# WHAT THE EXERCISE ASKS
Only one number is wanted here: how many lines of the data hold "dropdown".

# MATERIAL FOR THE TASK
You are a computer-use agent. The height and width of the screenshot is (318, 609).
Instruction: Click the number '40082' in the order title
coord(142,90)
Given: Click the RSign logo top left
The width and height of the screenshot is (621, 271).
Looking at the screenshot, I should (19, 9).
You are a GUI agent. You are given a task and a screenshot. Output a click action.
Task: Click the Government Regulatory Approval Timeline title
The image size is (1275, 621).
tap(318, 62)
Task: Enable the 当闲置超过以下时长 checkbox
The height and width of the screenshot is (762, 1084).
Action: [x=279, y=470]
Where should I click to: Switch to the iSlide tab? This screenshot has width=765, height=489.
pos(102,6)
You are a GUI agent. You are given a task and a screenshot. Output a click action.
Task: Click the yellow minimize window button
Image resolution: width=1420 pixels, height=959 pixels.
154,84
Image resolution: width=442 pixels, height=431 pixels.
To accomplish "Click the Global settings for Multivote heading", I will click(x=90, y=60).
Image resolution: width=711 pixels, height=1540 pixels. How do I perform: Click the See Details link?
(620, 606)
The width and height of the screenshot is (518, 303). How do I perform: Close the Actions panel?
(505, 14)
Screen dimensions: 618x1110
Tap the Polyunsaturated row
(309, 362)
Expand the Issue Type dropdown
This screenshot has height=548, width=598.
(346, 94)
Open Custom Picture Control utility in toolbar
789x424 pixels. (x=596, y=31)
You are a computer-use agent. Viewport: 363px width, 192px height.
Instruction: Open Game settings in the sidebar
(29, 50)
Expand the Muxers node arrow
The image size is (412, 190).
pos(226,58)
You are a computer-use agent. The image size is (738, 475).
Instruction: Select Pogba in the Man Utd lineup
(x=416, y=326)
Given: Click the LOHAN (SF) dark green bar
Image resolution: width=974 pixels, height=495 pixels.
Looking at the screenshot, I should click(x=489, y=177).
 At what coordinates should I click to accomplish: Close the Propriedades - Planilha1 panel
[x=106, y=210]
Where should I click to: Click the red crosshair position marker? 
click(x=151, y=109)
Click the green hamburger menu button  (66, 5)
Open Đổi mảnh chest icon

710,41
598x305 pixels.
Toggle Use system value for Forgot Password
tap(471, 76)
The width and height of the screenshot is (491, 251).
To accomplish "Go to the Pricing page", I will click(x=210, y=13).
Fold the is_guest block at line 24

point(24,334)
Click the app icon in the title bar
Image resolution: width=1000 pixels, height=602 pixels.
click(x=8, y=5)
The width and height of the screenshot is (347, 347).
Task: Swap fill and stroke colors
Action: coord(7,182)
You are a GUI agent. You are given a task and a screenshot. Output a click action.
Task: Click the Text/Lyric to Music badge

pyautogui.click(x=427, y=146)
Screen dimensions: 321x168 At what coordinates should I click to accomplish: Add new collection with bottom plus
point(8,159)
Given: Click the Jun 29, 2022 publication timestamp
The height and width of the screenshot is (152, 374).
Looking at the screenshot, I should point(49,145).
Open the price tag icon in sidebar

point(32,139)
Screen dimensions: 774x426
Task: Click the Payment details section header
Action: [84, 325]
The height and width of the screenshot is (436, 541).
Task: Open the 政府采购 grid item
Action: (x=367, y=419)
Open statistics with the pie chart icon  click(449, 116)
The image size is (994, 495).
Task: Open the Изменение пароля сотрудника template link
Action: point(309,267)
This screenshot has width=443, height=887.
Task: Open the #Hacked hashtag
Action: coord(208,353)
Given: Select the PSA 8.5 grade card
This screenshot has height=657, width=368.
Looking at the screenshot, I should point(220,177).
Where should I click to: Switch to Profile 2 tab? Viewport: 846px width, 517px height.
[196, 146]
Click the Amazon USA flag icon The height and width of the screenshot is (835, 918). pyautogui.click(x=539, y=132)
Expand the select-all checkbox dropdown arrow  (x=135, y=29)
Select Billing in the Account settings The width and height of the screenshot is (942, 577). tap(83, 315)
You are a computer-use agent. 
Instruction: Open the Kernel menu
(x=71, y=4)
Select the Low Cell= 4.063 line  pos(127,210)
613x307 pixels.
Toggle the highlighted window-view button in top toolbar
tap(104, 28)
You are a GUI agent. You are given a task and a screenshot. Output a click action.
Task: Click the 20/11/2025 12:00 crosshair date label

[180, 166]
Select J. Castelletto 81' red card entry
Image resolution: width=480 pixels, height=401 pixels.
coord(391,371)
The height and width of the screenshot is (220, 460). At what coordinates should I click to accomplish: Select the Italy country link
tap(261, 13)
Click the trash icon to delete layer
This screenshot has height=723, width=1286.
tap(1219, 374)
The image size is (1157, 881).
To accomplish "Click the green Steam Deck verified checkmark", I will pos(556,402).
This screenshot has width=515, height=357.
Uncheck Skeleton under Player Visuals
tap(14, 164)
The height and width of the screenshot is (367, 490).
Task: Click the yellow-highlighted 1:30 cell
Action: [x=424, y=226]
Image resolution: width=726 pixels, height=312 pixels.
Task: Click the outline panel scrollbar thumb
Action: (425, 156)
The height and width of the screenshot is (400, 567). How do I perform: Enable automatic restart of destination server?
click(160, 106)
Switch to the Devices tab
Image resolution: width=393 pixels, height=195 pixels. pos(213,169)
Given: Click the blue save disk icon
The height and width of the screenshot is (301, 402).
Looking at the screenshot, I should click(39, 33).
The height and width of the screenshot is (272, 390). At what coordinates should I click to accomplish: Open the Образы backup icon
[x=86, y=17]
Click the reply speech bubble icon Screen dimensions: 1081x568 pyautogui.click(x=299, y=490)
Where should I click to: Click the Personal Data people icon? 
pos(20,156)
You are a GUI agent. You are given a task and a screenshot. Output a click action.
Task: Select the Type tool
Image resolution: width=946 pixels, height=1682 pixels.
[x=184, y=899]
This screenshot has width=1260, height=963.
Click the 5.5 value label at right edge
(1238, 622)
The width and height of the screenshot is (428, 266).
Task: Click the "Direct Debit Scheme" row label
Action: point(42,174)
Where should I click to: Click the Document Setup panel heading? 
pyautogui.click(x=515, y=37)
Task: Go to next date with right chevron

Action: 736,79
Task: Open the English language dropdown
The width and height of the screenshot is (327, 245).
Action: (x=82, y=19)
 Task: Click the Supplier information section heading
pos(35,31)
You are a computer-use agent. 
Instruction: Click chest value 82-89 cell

# EXERCISE SOLUTION
3